◆ YOUR TASK ◆
The lines to return are those below that contain the word "logo".

◆ INPUT RECORDS ◆
· · · ·
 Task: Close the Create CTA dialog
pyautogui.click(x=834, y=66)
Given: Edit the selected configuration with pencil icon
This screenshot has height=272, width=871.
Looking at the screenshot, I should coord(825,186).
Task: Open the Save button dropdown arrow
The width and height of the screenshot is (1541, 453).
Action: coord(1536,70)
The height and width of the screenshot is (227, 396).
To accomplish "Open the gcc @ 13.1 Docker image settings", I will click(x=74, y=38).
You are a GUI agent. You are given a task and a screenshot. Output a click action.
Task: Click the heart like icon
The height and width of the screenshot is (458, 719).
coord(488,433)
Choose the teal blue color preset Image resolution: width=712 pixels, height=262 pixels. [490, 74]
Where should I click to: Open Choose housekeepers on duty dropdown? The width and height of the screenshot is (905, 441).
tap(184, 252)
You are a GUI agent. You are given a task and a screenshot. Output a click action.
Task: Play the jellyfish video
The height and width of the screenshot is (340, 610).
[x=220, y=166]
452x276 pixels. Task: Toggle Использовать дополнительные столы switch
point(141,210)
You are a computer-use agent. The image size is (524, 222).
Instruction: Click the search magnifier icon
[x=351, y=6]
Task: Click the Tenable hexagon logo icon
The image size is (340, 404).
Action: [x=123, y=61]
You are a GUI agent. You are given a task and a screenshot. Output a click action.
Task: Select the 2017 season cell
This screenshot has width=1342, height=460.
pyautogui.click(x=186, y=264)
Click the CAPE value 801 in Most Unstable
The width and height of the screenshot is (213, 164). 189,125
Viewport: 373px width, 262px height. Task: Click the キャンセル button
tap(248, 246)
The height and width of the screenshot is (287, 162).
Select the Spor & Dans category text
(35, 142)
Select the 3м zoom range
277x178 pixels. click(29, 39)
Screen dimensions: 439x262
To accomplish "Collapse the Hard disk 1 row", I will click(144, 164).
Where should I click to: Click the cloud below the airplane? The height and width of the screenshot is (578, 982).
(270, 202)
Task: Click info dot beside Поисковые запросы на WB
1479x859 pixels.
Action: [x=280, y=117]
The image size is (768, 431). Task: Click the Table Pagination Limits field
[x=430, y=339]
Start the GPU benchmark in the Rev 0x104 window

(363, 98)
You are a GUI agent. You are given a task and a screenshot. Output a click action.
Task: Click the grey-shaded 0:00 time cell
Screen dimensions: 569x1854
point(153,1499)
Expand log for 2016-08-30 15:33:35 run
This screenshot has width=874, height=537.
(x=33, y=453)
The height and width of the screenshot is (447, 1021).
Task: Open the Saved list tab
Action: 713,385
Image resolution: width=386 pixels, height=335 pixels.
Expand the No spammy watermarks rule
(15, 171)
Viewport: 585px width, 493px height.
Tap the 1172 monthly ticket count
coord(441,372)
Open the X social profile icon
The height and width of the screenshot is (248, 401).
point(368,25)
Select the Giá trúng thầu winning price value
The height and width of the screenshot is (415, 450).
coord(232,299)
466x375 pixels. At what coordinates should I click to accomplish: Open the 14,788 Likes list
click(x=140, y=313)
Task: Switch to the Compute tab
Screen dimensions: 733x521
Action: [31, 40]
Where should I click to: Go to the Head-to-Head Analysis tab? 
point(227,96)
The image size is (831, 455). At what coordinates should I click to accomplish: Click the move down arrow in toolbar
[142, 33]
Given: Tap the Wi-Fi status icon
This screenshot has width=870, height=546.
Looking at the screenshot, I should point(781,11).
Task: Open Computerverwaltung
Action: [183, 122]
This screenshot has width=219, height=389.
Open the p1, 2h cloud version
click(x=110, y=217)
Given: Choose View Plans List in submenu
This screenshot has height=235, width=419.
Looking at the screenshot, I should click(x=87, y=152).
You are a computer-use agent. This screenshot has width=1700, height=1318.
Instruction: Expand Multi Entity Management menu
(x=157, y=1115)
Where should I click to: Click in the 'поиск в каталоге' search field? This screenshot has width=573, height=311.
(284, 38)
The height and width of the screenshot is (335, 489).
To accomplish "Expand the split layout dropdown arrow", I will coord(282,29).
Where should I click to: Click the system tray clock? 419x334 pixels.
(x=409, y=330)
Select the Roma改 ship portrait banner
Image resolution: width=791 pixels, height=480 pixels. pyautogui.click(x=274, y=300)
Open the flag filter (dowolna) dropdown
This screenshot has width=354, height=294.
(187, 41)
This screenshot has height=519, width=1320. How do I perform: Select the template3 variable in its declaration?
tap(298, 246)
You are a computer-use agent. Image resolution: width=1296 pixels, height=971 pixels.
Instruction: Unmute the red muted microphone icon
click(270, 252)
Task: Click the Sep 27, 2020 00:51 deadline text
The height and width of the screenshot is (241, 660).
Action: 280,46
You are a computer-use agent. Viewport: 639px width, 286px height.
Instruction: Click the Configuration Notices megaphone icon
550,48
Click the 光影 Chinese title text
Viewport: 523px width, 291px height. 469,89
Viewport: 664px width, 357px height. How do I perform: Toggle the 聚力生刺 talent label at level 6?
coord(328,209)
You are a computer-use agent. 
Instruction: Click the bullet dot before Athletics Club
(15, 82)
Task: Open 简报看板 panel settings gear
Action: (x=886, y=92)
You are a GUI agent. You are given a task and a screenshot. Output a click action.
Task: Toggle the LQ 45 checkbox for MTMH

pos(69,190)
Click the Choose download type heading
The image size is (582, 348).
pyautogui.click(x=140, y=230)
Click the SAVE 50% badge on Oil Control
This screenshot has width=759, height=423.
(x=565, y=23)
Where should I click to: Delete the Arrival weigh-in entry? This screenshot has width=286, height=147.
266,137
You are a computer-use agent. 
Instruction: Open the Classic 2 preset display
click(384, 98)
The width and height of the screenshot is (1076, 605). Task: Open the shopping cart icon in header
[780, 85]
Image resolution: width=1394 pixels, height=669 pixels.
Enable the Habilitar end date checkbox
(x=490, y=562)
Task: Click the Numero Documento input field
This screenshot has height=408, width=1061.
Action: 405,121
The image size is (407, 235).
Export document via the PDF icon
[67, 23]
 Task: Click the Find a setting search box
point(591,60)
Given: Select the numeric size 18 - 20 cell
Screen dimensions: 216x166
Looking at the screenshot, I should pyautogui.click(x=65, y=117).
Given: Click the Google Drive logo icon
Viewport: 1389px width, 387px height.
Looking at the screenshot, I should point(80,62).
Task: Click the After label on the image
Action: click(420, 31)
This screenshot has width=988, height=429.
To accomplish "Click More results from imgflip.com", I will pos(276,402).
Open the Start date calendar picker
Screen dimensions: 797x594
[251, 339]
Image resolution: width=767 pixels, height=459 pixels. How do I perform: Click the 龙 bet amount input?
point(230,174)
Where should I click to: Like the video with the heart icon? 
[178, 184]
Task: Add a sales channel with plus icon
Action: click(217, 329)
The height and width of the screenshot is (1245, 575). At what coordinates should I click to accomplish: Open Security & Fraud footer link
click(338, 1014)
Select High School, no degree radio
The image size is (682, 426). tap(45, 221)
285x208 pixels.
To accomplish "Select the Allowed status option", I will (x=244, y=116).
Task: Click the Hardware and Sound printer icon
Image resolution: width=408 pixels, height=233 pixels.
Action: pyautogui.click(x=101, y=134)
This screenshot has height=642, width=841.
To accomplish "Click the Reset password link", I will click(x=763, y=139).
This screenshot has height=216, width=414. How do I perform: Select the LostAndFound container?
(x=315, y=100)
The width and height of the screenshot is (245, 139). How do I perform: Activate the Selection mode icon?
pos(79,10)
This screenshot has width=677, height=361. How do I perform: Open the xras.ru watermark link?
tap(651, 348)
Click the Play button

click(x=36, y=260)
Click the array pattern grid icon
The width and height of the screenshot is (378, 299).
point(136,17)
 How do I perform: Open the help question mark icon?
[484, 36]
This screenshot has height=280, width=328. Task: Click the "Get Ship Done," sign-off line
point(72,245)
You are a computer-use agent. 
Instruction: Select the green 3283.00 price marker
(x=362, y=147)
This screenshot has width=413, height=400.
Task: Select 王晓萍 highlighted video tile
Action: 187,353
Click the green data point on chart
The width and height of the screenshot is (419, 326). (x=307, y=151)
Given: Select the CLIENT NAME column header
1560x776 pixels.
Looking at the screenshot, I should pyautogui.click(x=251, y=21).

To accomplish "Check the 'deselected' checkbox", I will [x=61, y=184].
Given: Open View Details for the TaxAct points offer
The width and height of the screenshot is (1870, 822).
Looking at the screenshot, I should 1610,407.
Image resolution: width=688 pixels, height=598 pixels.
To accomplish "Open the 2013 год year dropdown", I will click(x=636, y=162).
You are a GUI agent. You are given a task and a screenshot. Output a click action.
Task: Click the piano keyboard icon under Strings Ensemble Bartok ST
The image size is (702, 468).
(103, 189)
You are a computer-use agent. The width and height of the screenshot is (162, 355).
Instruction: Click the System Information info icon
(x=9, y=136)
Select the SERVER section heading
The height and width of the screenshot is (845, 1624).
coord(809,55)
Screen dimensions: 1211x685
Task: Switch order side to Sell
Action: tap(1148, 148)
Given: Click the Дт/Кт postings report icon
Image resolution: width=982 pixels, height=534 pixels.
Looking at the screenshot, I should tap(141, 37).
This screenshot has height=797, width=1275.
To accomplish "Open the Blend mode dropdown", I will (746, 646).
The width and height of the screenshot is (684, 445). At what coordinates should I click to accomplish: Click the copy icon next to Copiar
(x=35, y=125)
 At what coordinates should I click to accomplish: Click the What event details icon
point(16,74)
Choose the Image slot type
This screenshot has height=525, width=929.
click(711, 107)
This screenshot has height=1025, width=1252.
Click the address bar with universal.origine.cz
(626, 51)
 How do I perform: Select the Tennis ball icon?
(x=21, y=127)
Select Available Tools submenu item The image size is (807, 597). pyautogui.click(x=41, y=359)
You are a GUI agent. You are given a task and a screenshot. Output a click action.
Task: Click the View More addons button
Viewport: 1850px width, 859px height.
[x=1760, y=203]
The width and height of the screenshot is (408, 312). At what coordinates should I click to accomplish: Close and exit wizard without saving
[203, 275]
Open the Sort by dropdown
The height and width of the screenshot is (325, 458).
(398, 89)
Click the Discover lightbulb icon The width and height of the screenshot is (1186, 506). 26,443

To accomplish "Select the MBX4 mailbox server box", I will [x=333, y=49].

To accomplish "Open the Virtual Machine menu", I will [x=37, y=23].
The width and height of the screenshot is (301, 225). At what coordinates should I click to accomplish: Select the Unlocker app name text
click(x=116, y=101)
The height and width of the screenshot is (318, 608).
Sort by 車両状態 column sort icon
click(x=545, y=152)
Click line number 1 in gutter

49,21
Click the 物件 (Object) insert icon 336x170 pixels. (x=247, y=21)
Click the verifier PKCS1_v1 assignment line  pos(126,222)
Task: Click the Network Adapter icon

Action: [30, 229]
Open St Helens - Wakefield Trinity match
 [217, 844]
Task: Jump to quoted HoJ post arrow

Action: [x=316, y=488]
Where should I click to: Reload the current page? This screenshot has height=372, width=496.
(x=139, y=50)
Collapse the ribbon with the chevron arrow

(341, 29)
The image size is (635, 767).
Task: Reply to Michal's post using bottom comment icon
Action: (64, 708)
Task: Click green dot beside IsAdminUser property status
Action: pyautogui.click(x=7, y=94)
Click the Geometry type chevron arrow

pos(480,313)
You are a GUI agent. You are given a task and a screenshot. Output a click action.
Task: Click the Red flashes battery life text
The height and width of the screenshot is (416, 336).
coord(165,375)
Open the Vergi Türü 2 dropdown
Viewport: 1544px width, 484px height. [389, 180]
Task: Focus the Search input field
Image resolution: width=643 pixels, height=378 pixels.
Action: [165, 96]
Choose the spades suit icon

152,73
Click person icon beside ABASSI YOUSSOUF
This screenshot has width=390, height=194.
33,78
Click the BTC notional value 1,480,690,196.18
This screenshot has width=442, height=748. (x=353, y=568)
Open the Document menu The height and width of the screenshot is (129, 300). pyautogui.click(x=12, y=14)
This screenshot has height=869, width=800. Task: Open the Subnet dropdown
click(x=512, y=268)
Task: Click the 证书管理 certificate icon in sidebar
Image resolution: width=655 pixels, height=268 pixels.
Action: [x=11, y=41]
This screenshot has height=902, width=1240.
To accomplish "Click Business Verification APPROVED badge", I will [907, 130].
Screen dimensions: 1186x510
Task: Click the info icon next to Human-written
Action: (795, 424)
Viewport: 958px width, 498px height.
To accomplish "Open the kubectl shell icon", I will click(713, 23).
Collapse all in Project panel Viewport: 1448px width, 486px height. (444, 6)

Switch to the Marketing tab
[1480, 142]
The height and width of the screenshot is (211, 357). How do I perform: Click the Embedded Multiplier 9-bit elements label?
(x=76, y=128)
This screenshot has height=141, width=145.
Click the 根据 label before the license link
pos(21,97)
· · · ·
◆ RESULT FOR THIS EXERCISE ◆
Task: Click the Tenable hexagon logo icon
Given: Click the Google Drive logo icon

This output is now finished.